◆ Deine Aufgabe
Beantworte anhand des Textauszugs über das Mikrowohnen die folgenden Fragen.
(a) Wie viel individuelle Wohnfläche pro Person gibt es laut Text heute?
(b) Aus welchen Gründen wäre eine Verkleinerung der Wohnflächen vor allem notwendig?
(c) Was ist laut Text im Mikrowohnen gefragt?

◆ Textauszug
+---+

Welches Potential hat der Trend zum Mikrowohnen? Er hat das Potential zu mehr Flexibilität im Wohnen, sagt aber auch etwas über die Preis- und Mietenexplosion aus, die wir gegenwärtig auf den Wohnungsmärkten erleben: Die kleinere Wohnung beziehungsweise das in den Großstädten auch statistisch bereits deutlich ablesbare Zusammenrücken auf weniger Fläche folgt in vielen Fällen schlicht ökonomischen Zwängen. Dabei wäre die Verkleinerung der individuellen Wohnflächen – heute circa 45 Quadratmeter pro Person – vor allem aus ökologischen Gründen notwendig. Die Erde hat nicht genügend Ressourcen, um allen ein (Luxus-) Wohnen nach unseren Maßstäben zu ermöglichen. Gefragt sind im Mikrowohnen daher pfiffige architektonische Lösungen, die mögliche Einschränkungen an Fläche mit größtmöglicher Komfortsteigerung und neuen Formen von Gemeinschaftlichkeit im Wohnen verbinden!

+---+

◆ Datenteil

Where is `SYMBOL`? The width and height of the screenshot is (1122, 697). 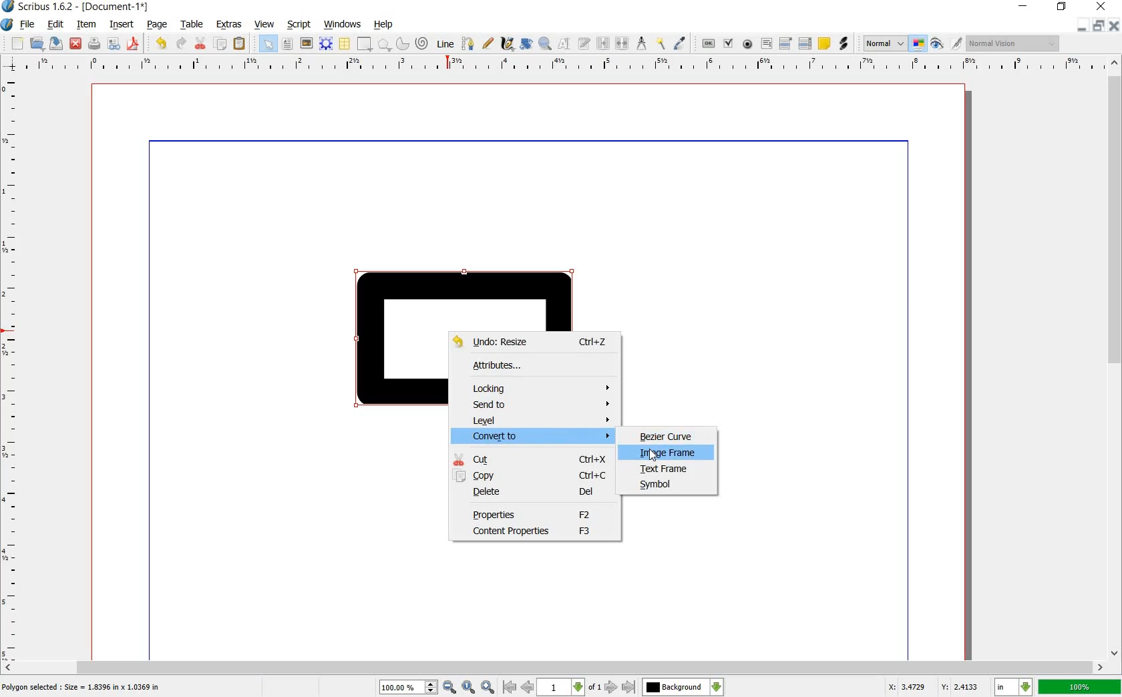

+---+

◆ Richtige Antwort
(a) Circa 45 Quadratmeter pro Person.
(b) Vor allem aus ökologischen Gründen.
(c) Pfiffige architektonische Lösungen, die mögliche Einschränkungen an Fläche mit größtmöglicher Komfortsteigerung und neuen Formen von Gemeinschaftlichkeit im Wohnen verbinden.